Posted on the 21 March 2012 by Periscope @periscopepost
Sweeney Todd: Sondheim’s musical is a demonic delight

Poster for Sweeney Todd at the Adelphi.

Stephen Sondheim’s 1979 musical Sweeney Todd, directed by Jonathan Kent, has transferred from Chichester to the Adelphi Theatre in London. It stars Imelda Staunton as Mrs Lovett, and Michael Ball as Sweeney Todd. Lucy May Barker plays Sweeney’s daughter, John Bowe the judge. Mrs Lovett’s pie shop takes off once she hits on the idea of serving up Todd’s victims as pies; Todd is an escaped convict, home to kill the judge who imprisoned him wrongly – oh, and raped his wife and adopted his daughter. Critics are largely drooling over the production.

Genuine social resonance. Michael Billington in The Guardian was ecstatic. Sweeney Todd, he gushed, is a “true work of art.” He’d seen it in many interpretations, but this one left him “grasping for superlatives.” The setting is a “dilapidated factory”, which shifts the traditional perspective. The story is told by a “20th-century chorus of the working poor”, reminding us that “inequality and injustice remain a permanent scar on city life.” Kent also manages to “heighten the violent shifs of tone’ in the music and lyrics. The production is constantly unsettling.
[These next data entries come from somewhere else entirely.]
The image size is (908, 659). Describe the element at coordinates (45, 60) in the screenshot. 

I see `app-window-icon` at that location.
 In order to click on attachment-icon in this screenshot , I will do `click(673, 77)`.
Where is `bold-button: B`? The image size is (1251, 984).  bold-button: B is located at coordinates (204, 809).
The performances are “bold and striking.” Ball “charts every stage of Sweeney’s descent.” Staunton plays with “equal command”, giving both “comic counterpoint” and showing a “great gift for discovering the extraordinary in the seemingly ordinary.” This is “is a superb achievement which proves that Sondheim’s musical thriller has genuine social resonance.”

It’s great! With reservations. Charles Spencer in The Telegraph said that Sweeney Todd was Sondheim’s “best show”, and “one of the greatest musicals of all time.” Unlike Billington, he thought updating the show to the 1930s was a silly idea. The production also “doesn’t always achieve the hurtling momentum” required by the show. But those who’re seeing it for the first time will be “blown away.” Michael Ball’s “fleshly, pallid face” makes an “instant shiver”, whilst it’s “impossible to praise” Imelda Staunton “too highly.” Some of the other parts could have done with “more oomph.” But the band is “superb.”
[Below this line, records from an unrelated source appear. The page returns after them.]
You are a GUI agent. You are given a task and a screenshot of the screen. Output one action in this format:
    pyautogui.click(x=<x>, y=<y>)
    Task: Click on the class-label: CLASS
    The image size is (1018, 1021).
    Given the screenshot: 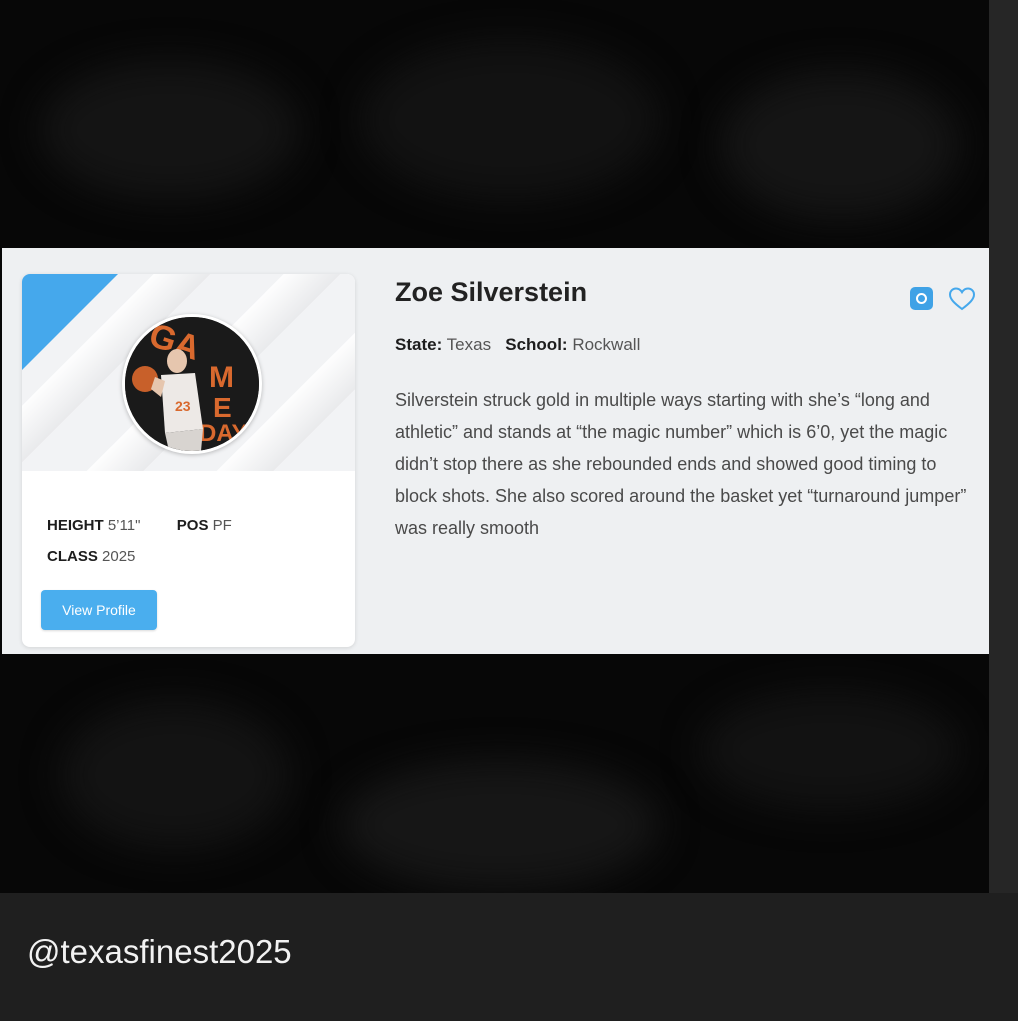 What is the action you would take?
    pyautogui.click(x=72, y=556)
    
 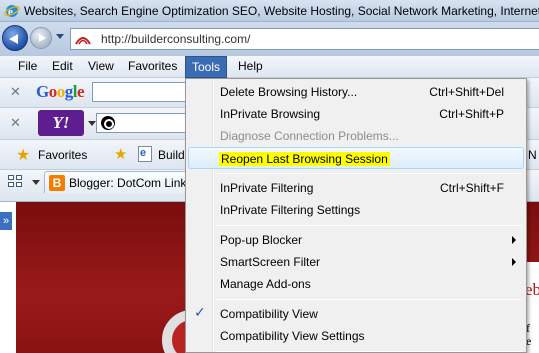 What do you see at coordinates (24, 154) in the screenshot?
I see `favorites-star-icon: ★` at bounding box center [24, 154].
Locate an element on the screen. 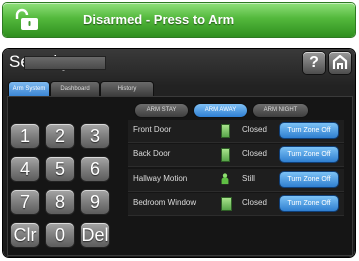 Image resolution: width=359 pixels, height=261 pixels. zone-row-front-door: Front Door Closed Turn Zone Off is located at coordinates (236, 132).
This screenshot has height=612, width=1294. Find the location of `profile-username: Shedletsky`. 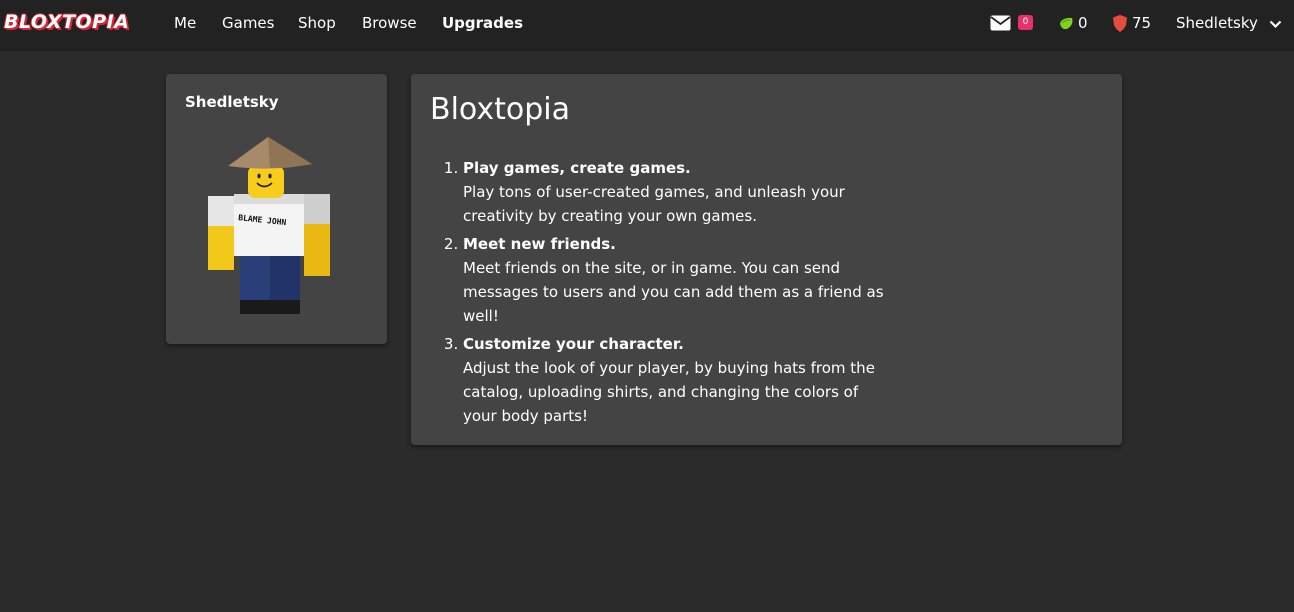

An absolute triumph. Dominic Maxwell in The Times said that the audience “rose to its feet in delight” after the show. The mood is “dark and entrancing.” Kent’s production “handles the Grand Guignol with panache.” He thought the support (unlike Spencer) was great, too. But more important is how “perfectly Kent controls the tone as we flip between the romantic and the discordant, the horrific and the comical, sometimes within a line. It’s an evening of glorious shades of grey; an absolute bleedin’ triumph.”
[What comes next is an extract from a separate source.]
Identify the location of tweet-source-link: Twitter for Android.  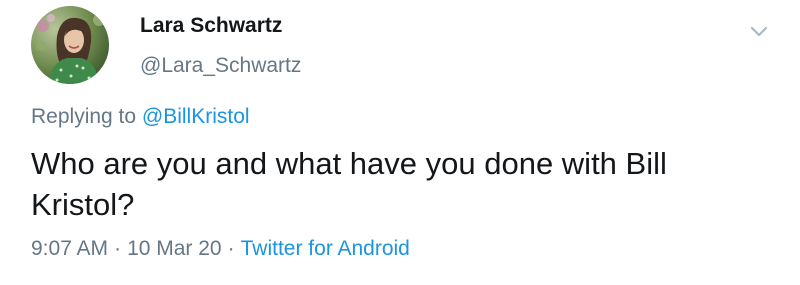
(326, 248).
Razor sharp. Henry Hitchings in The Evening Standard agreed. Ball is a “revelation.” The “black comedy is matched by notes of tragedy” in a “a fiery blend of melodrama, demonic brutality and inventive bawdiness.” It’s not “flawless”, though – he agreed with Spencer about the updating. But all in all it’s “an unsettling musical thriller made razor-sharp by its two superb leads.”